→ **Task statement**: When you write out the entries, keep every line exactly as it appears.

→ **Listed entries**:
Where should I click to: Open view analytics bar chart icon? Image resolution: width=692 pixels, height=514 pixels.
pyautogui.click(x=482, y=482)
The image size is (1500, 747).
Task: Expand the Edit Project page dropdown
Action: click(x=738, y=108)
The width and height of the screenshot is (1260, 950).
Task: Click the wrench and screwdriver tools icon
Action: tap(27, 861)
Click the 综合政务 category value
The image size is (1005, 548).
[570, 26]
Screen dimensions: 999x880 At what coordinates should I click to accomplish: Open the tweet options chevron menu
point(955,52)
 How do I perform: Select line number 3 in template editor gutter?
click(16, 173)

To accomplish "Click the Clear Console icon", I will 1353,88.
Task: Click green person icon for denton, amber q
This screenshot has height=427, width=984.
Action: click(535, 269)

→ **Exercise output**:
Where should I click to: Open view analytics bar chart icon? Image resolution: width=692 pixels, height=514 pixels.
pyautogui.click(x=482, y=482)
The image size is (1500, 747).
Task: Expand the Edit Project page dropdown
Action: click(x=738, y=108)
The width and height of the screenshot is (1260, 950).
Task: Click the wrench and screwdriver tools icon
Action: tap(27, 861)
Click the 综合政务 category value
The image size is (1005, 548).
[570, 26]
Screen dimensions: 999x880 At what coordinates should I click to accomplish: Open the tweet options chevron menu
point(955,52)
 How do I perform: Select line number 3 in template editor gutter?
click(16, 173)

To accomplish "Click the Clear Console icon", I will 1353,88.
Task: Click green person icon for denton, amber q
This screenshot has height=427, width=984.
Action: click(535, 269)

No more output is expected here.